§ HOW TO COMPLETE THIS TASK
Locate the line that contains "Where should I" in the data that follows. Copy it and every subsequent line to the end, exactly, excluding pictures.

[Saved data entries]
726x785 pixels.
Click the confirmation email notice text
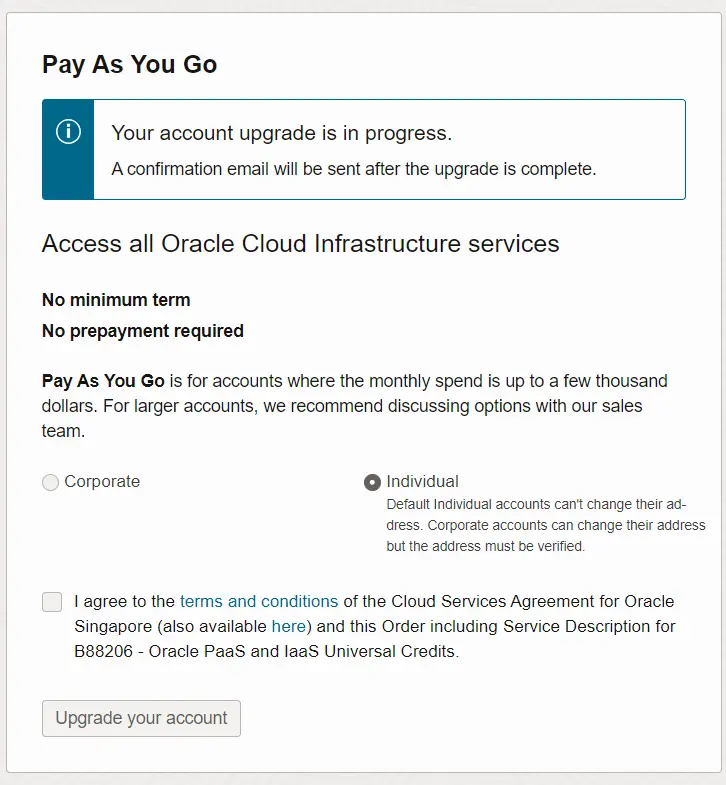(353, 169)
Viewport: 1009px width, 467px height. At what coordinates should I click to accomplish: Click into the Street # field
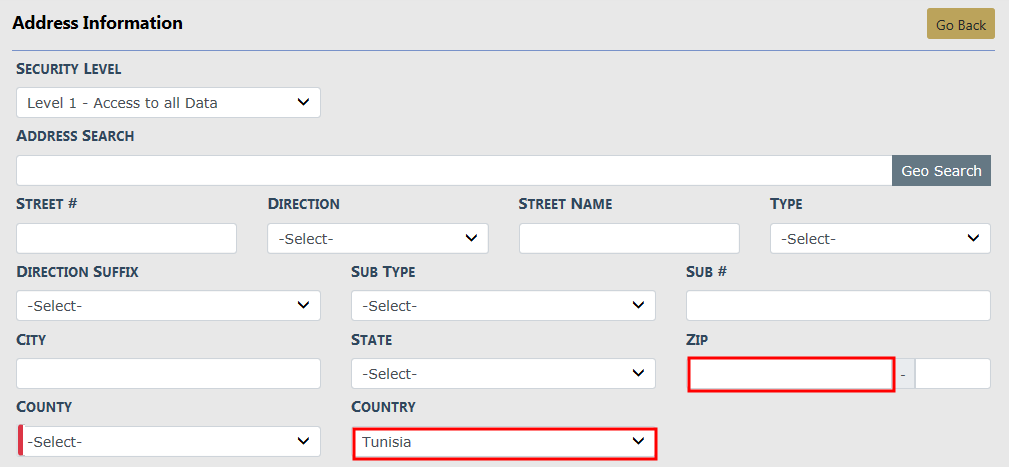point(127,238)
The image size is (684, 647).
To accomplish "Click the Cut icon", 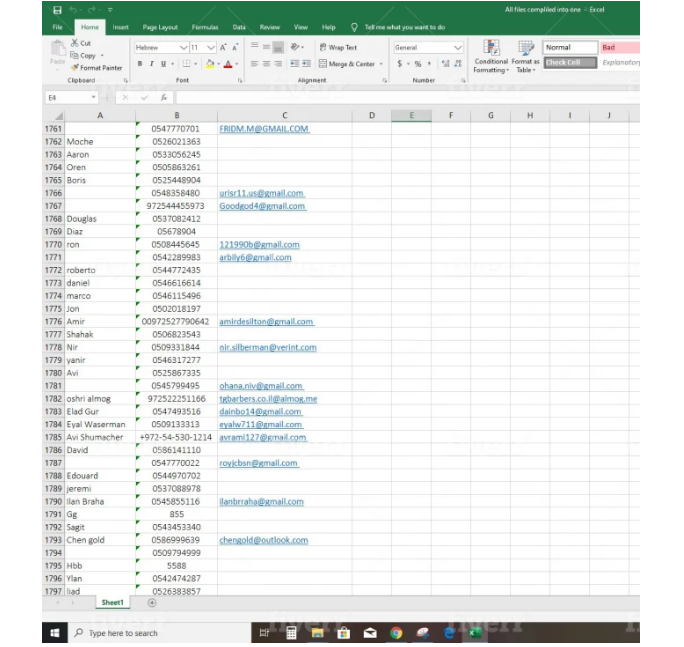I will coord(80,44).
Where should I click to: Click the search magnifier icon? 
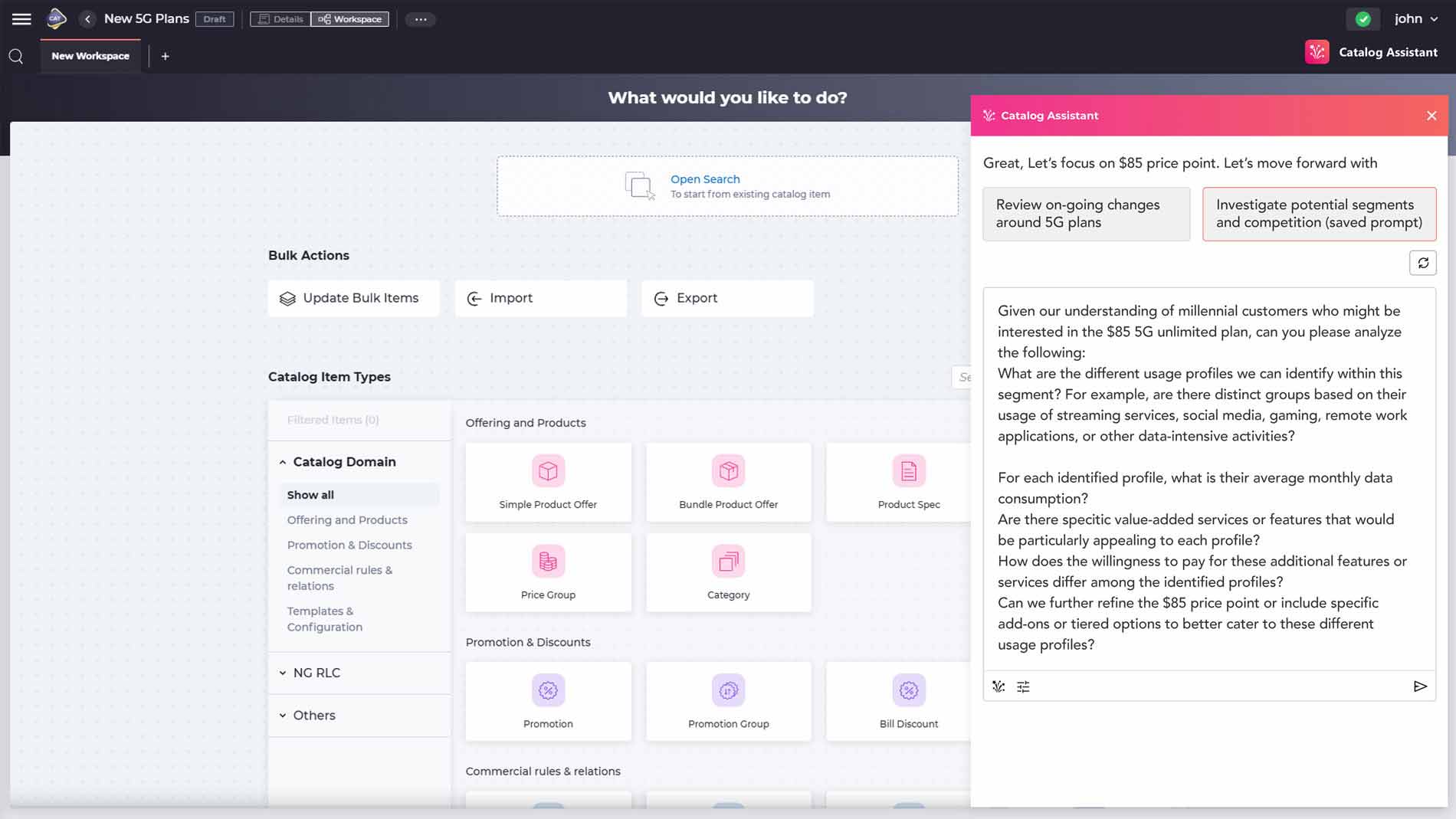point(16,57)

§ TASK RESPONSE
Where should I click to: Click the search magnifier icon? 
point(16,57)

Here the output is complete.